Al riguardo vi è un’ampia casistica giurisprudenziale che ha ravvisato il delitto di riciclaggio a seguito di phishing, quale condotta di “pesca” delle credenziali di accesso ai servizi home banking mediante artifizi, che possono integrare non solo ipotesi di truffa comune ex art. 640 c.p., pur commessa nel cyberspace, ma anche frodi informatiche, aggravate da furto di identità digitale (ex art. 640-ter, comma 3), acquisizione e cessione illecite di password (ex art.615-quater), accessi abusivi a sistemi informatici o telematici (ex art.615-ter), ed altri delitti che possono divenire reati-presupposto dei delitti di riciclaggio, impiego o autoriciclaggio, rappresentando l’origine illecita dei proventi. Si fa riferimento al c.d. financial cybercrime, ovvero a illeciti penale compiuti tramite malware inoculati mediante tecniche di phishing, soprattutto nell’ambito dei rapporti commerciali.
L’attuale sistema di repressione del cybercrime non può prescindere da quelle fattispecie dedicate all’accesso abusivo al sistema informatico art. 615-ter c.p., agli indebiti utilizzi di chiavi crittografiche art. 493-ter c.p., alla diffusione e detenzione abusiva di codici di accesso a sistemi informatici art. 615-quater, alla frode informatica art. 640, alla sottrazione fraudolenta e illecito utilizzo di identità digitale art. 494, in sostanza da quella costellazione di reati informatici presupposto o strumentali al riciclaggio nella sua versione digitale.
Cyberlaundering
Il cyberlaundering, non avendo una previsione normativa propria, si “appoggia” sulle fattispecie incriminatrici “classiche” di riciclaggio e impiego di denaro, beni o utilità di provenienza illecita.
Tramite strumenti di pagamento, accumulo, investimenti, scambi o trasferimenti di diversa natura od intestazione, vengono poste in essere attività idonee ad “occultare” la provenienza criminale ed a “convertire” il denaro, i capitali, i beni, i valori, le utilità, in sintesi a trasformarne il potere d’acquisto “potenziale” in un potere d’acquisto “effettivo” nel sistema economico legale.

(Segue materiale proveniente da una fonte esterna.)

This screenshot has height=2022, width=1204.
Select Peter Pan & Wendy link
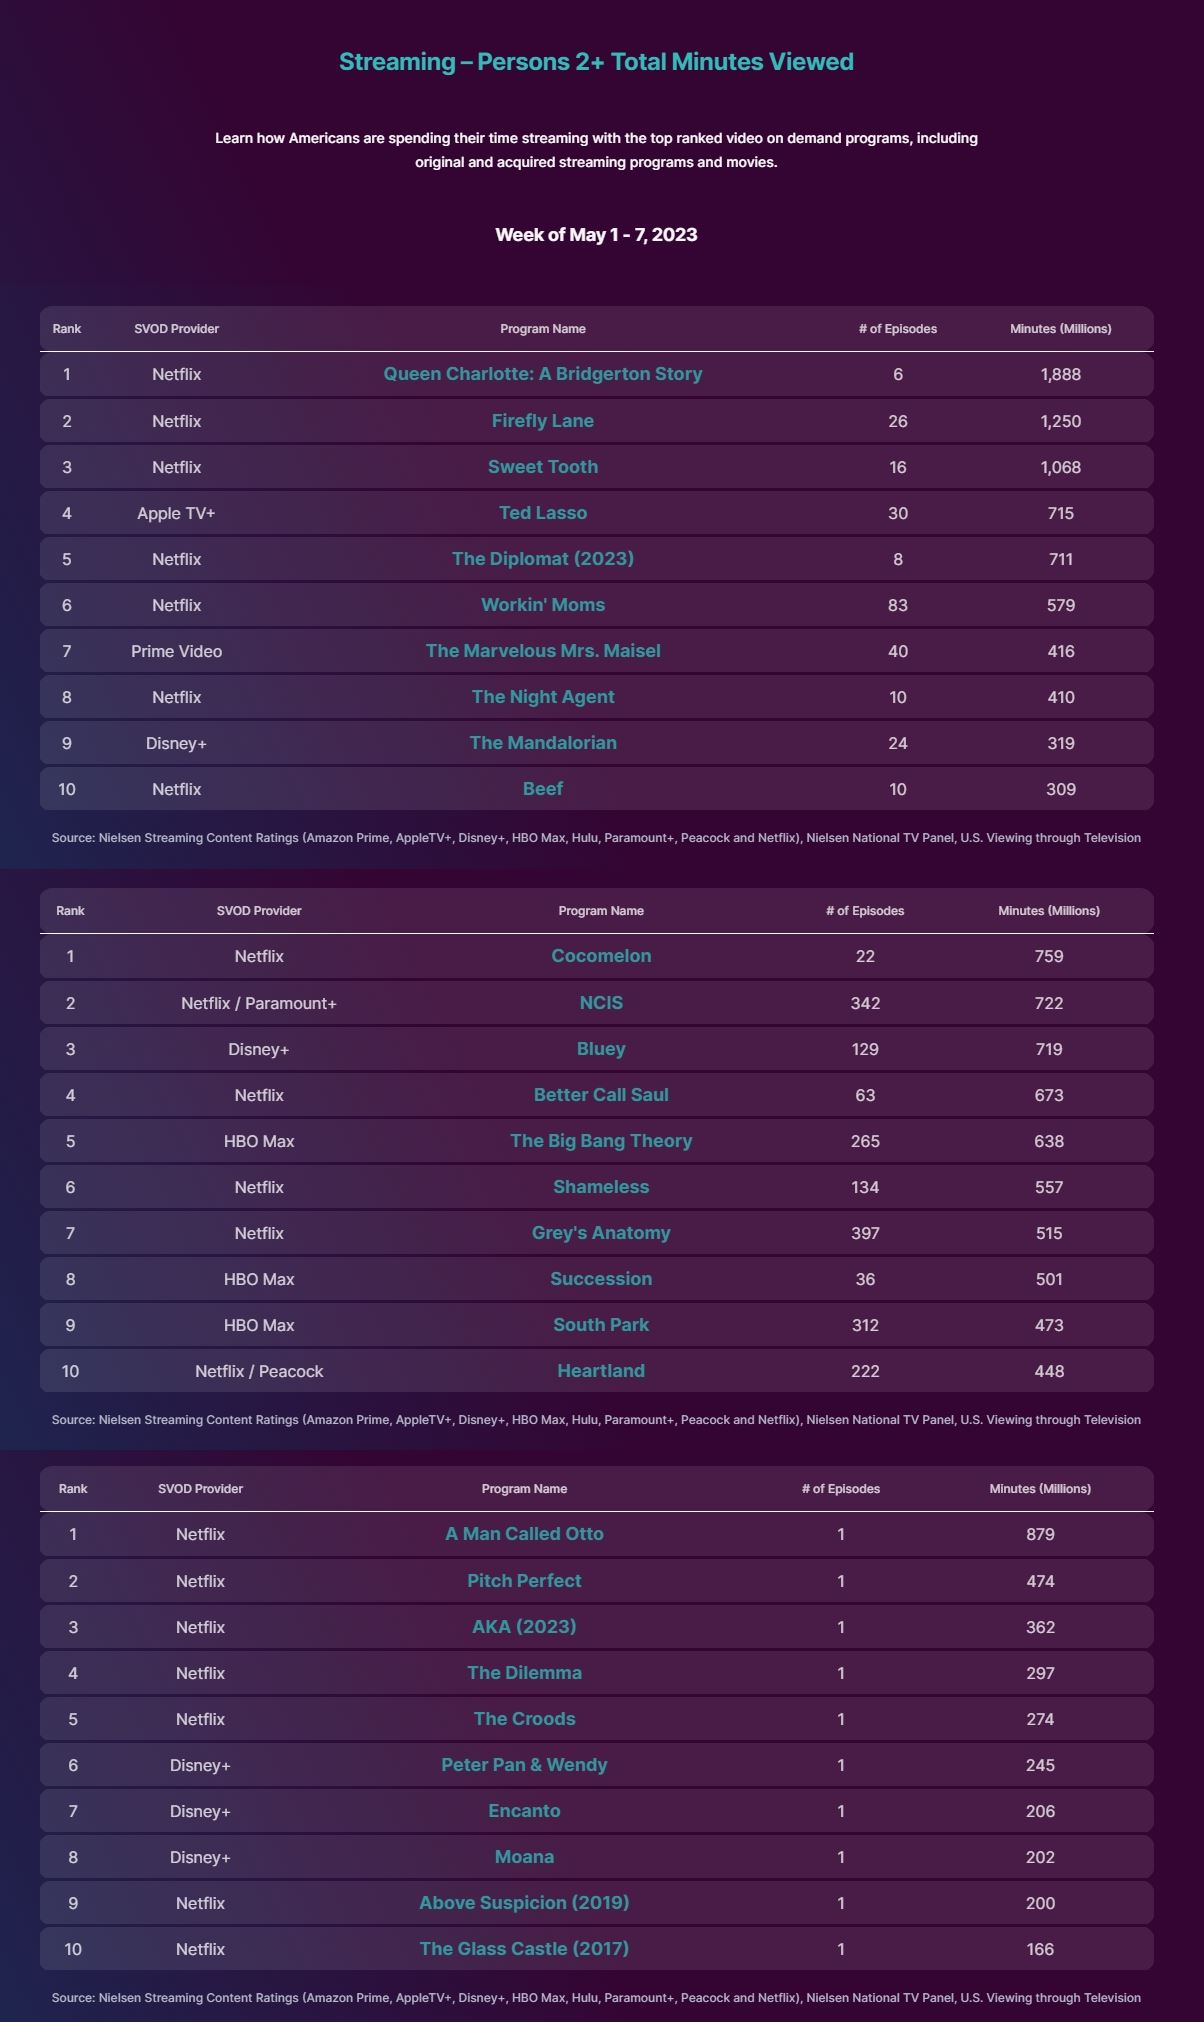[524, 1765]
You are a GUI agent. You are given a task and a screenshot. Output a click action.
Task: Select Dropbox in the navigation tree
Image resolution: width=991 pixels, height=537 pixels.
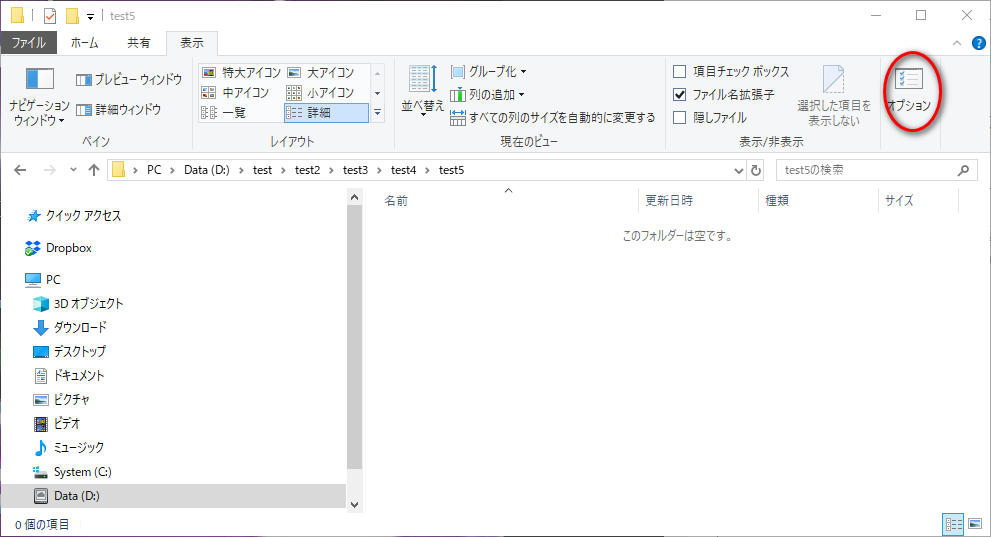pyautogui.click(x=68, y=248)
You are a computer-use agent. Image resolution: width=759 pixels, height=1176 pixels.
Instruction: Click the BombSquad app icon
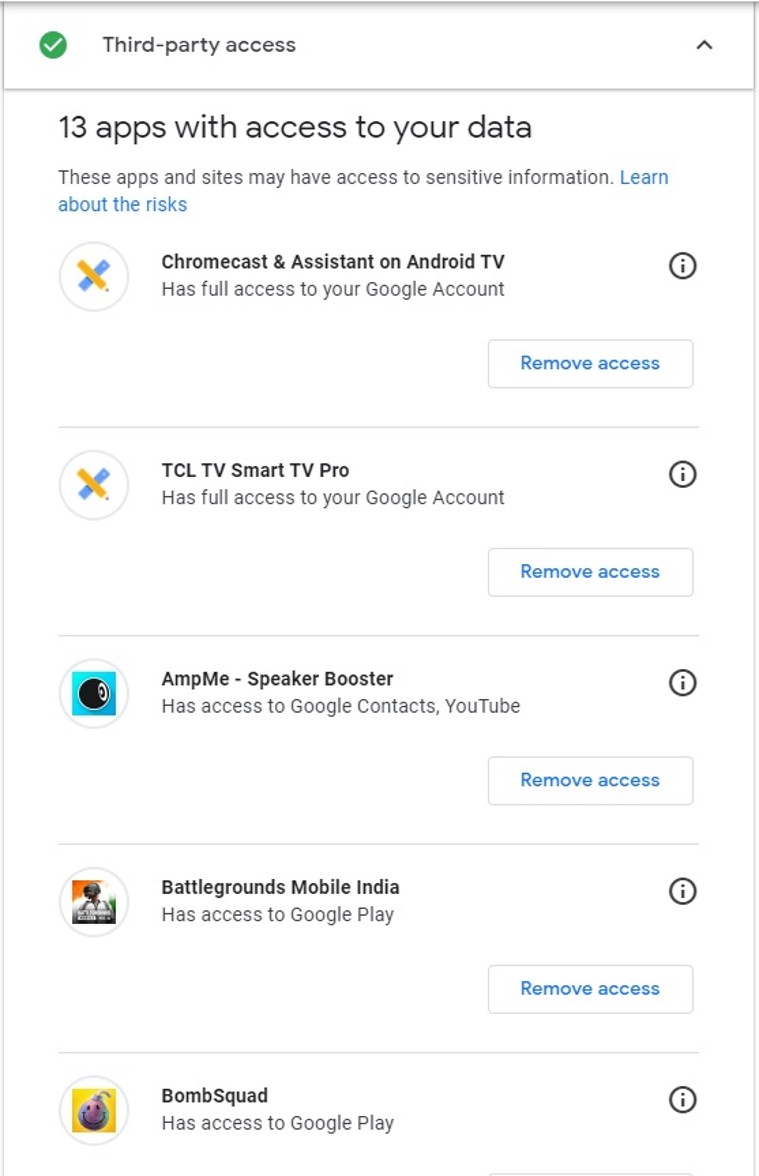point(94,1110)
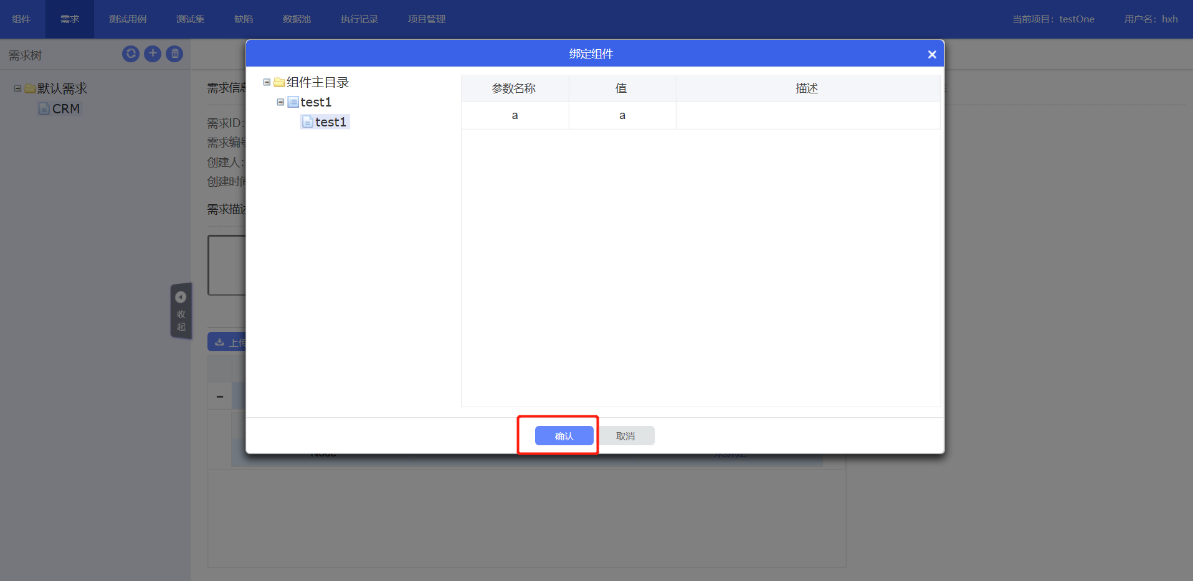The image size is (1193, 581).
Task: Select the test1 leaf component
Action: (x=331, y=122)
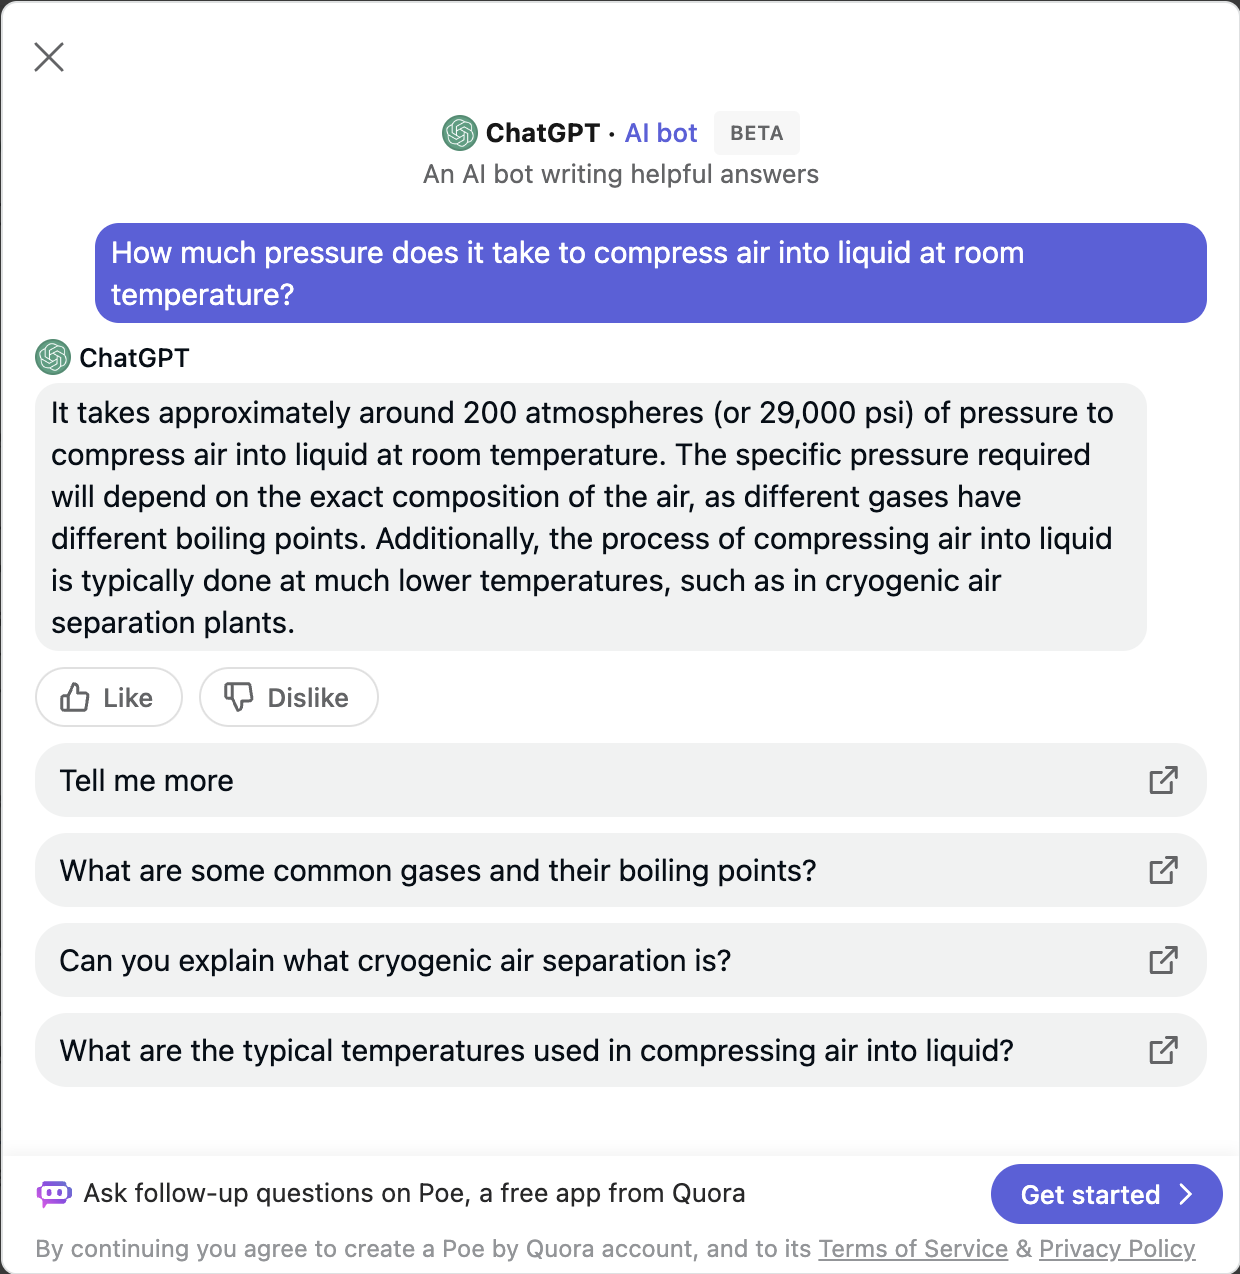Dislike the ChatGPT answer
The width and height of the screenshot is (1240, 1274).
[x=288, y=697]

Il ventaglio di questo complesso di attività criminose è dunque ampio ed articolato in ogni sorta di operazioni specie in circuiti illeciti o non regolamentati, che possono integrare altresì reati bancari, societari, tributari ed in materia di mercati finanziari. Tali attività e condotte sarebbero riconducibili al delitto di “riciclaggio” di cui all’art. 648-bis c.p., ma anche al “reinvestimento di capitali di provenienza illecita” (art. 648-ter c.p.) e il c.d. auto-riciclaggio (art. 648-ter.1 c.p.), nonché altri reati strumentali, accessori o comunque connessi.
Analizzando la specifica rilevanza giuridico-penale del complesso fenomeno del cyberlaundering, si deve precisare che non si è soltanto di fronte a nuove modalità tecniche di realizzazione dei delitti di riciclaggio, reimpiego ed autoriciclaggio, ma anche a fattispecie quali l’uso indebito o alla forzatura di sistemi legali di pagamento ed investimento, furto o indebito utilizzo dell’identità digitale, al delitto di sostituzione di persona, di cui all’art. 494 c.p. ad un caso di sottrazione dell’identità digitale. Analogamente a quanto osservato per il moneylaundering, anche per l’analisi del cyberlaundering è infatti possibile distinguere le tre fasi del placement, del layering e dell’integration durante le quali i reati sopracitati svolgono diversi ruoli nella ripulitura del capitale illecito.
Phishing
Il termine phishing individua l’abuso di tecniche di social engineering finalizzato all’induzione della vittima a fornire i propri dati riservati d’accesso ai servizi di home banking. I dati vengono poi abusivamente utilizzati per operare trasferimenti od operazioni a danno del titolare stesso, con ingiusto profitto degli autori o di terzi. L’identità digitale è sottratta mediante artifizi, che possono integrare un’ipotesi di truffa comune avendo realmente indotto “in errore” la vittima ad immettervi le credenziali, acquisite dal phisher, e utilizzate dallo stesso per accedere abusivamente al sistema informatico dell’istituto di credito. Una volta guadagnato l’accesso, è eseguito il trasferimento abusivo di fondi della vittima a favore di un conto corrente eventualmente intestato ad un terzo, il c.d. financial manager.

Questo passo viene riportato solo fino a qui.